Automate ECS with Terraform: Scalable Solutions

1. Introduction

When deploying microservices on Amazon ECS Fargate, the manual setup of repositories, task definitions, services, load balancers, and Service Connect becomes tedious and error-prone. Add features like dynamic environment variables, secrets, sidecar containers (CloudWatch Agent), health checks, service discovery, and Service Connect logging, and the complexity only grows.

This is where Terraform automation shines.
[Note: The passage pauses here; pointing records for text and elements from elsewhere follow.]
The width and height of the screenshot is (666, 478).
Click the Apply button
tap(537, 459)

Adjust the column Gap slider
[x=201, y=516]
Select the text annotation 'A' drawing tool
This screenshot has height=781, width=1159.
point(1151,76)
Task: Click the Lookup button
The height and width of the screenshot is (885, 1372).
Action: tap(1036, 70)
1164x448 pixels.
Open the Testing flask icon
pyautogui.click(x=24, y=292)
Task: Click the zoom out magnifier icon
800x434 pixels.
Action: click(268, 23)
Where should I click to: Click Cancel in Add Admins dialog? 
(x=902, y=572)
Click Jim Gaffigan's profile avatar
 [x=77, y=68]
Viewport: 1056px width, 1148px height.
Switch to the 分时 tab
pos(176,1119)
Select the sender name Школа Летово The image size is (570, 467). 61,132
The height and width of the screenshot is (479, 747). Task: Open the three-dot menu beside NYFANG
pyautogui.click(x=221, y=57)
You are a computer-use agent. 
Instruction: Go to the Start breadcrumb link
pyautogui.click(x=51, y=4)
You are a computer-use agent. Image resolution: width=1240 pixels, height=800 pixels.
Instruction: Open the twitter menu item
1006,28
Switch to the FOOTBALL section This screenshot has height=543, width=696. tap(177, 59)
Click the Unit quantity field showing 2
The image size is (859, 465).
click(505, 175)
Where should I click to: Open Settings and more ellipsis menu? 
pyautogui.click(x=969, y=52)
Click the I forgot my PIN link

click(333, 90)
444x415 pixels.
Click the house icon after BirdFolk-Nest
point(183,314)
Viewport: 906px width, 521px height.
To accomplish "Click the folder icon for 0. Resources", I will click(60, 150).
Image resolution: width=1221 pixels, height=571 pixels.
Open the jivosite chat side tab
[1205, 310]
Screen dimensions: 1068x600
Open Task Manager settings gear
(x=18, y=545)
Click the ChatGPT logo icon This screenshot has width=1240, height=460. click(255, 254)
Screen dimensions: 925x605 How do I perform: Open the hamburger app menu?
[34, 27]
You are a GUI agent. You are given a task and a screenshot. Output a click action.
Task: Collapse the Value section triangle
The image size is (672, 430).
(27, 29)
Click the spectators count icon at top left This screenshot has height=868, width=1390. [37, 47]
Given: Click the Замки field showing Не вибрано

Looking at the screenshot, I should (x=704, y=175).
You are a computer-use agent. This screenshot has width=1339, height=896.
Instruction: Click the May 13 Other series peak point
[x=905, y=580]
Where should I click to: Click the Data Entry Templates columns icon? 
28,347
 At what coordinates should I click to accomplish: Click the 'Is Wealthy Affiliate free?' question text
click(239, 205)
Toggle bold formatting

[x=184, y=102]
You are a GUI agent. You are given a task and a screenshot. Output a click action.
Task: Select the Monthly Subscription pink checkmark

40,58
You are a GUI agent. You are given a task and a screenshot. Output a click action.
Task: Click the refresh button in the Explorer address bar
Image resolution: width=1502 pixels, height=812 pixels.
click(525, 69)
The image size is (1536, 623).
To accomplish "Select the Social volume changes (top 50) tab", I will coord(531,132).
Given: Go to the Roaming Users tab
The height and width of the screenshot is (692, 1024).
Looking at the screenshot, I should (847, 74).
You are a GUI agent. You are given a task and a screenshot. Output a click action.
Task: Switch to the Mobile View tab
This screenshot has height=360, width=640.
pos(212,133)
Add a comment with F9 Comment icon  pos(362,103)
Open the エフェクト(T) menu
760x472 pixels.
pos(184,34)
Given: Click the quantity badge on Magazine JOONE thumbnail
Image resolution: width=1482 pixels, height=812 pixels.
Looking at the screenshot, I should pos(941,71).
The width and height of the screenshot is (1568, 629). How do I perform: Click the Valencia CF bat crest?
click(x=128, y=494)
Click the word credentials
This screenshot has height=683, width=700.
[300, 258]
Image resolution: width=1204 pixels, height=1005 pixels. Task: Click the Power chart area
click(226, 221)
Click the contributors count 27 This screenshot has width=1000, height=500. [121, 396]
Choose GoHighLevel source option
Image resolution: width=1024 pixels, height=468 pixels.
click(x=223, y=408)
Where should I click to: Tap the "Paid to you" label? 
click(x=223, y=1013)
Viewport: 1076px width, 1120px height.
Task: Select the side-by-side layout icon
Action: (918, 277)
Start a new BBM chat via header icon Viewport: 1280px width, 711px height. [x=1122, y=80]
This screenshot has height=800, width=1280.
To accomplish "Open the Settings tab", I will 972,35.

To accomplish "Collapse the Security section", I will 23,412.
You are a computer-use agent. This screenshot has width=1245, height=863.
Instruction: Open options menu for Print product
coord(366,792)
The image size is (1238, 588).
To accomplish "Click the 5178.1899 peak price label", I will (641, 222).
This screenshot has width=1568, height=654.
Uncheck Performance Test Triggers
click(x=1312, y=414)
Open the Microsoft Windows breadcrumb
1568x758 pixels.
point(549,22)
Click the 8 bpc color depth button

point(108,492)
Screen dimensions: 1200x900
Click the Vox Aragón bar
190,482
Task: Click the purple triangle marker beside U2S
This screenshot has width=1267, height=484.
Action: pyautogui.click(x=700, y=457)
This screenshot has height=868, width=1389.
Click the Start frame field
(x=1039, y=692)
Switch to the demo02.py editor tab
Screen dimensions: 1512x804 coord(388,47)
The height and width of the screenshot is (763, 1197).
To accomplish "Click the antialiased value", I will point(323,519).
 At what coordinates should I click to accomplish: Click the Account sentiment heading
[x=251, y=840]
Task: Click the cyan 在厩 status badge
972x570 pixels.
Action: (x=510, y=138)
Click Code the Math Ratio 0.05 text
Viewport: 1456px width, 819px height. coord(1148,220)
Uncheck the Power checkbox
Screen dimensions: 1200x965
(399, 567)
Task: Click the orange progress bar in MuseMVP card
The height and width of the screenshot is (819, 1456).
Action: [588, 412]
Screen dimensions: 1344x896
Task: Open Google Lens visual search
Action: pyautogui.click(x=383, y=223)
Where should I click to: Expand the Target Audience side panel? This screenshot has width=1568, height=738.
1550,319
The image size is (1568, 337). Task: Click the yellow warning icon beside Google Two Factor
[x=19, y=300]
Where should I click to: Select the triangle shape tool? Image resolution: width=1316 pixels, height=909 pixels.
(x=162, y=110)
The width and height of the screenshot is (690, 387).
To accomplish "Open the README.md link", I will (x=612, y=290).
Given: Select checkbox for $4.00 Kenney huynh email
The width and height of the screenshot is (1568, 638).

In this post, I’ll show you how I built a modular, production-grade Terraform solution that makes ECS service creation:

Repeatable — define your services once in JSON, and Terraform provisions everything.
Dynamic — environment variables, secrets, ports, mount points, and volumes can be injected at runtime.
Flexible — supports Service Connect, ALB integration, health checks, CloudWatch Agent sidecar, and ECS-managed tags.
Scalable — spin up one service or 20 in a single terraform apply.

2. Architecture & Goals

Our Terraform project automates the following for each ECS service:

ECR repository (for container images).
ECS Task Definition (main container + optional CloudWatch Agent sidecar + volumes).
ECS Fargate Service (with Service Connect, ALB listener rules, and target groups).

We wanted it to:

Use modular Terraform for reusability.
Drive configuration via a JSON file (services.json) for dynamic service onboarding.
Support per-service overrides (CPU/memory, secrets, logging, Service Connect, etc.).
Provide production features like health check grace period, ECS managed tags, CloudWatch logging, and volumes.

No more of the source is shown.